Would you print the material exactly, starting at its first line and ending at the line holding "YouTube Channel (226, 99)"?
::::
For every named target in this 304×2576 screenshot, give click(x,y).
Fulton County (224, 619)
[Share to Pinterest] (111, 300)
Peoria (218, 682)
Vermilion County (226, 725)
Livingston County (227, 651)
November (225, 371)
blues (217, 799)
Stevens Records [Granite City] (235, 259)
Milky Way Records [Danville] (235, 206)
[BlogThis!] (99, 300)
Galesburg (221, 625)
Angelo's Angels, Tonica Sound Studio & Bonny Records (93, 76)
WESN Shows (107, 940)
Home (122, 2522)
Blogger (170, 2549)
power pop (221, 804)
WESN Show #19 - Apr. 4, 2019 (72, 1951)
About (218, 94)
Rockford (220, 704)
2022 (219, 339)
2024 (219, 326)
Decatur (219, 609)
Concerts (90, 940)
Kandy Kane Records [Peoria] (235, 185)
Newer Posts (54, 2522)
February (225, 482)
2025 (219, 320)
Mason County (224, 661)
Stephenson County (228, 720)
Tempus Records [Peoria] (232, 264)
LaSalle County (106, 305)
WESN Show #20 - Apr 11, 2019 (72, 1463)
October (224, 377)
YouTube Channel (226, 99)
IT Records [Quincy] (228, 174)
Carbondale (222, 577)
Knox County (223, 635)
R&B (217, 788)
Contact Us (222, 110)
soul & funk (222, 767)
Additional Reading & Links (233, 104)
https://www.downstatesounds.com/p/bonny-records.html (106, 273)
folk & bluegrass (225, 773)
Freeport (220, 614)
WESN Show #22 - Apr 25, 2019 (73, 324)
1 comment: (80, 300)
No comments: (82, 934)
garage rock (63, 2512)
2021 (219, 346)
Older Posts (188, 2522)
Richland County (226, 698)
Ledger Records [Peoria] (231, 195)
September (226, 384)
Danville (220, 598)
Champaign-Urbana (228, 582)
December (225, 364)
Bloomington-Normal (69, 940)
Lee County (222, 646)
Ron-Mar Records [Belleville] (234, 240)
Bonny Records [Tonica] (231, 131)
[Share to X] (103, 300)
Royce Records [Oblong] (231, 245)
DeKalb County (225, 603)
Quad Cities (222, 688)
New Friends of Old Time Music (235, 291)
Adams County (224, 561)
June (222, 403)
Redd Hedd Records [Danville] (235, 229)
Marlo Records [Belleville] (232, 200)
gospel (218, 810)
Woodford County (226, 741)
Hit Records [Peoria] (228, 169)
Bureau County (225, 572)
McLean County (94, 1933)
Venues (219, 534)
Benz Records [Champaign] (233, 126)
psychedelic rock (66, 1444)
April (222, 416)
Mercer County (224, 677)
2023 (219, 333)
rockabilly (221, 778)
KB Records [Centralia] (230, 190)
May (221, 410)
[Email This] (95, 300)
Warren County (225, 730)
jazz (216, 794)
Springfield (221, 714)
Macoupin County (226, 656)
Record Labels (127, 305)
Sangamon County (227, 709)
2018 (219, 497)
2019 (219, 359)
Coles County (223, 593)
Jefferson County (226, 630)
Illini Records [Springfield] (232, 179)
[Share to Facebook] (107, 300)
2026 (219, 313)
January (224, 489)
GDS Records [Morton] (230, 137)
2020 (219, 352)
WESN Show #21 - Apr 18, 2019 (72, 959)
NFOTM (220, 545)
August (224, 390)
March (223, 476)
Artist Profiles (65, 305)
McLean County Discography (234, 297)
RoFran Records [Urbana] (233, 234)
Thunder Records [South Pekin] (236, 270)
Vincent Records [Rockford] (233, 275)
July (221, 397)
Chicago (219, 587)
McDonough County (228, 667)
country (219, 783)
::::
• COMPLETED EXERCISE:
For every named target in this 304×2576 screenshot, give click(x,y).
Fulton County (224, 619)
[Share to Pinterest] (111, 300)
Peoria (218, 682)
Vermilion County (226, 725)
Livingston County (227, 651)
November (225, 371)
blues (217, 799)
Stevens Records [Granite City] (235, 259)
Milky Way Records [Danville] (235, 206)
[BlogThis!] (99, 300)
Galesburg (221, 625)
Angelo's Angels, Tonica Sound Studio & Bonny Records (93, 76)
WESN Shows (107, 940)
Home (122, 2522)
Blogger (170, 2549)
power pop (221, 804)
WESN Show #19 - Apr. 4, 2019 (72, 1951)
About (218, 94)
Rockford (220, 704)
2022 (219, 339)
2024 (219, 326)
Decatur (219, 609)
Concerts (90, 940)
Kandy Kane Records [Peoria] (235, 185)
Newer Posts (54, 2522)
February (225, 482)
2025 (219, 320)
Mason County (224, 661)
Stephenson County (228, 720)
Tempus Records [Peoria] (232, 264)
LaSalle County (106, 305)
WESN Show #20 - Apr 11, 2019 (72, 1463)
October (224, 377)
YouTube Channel (226, 99)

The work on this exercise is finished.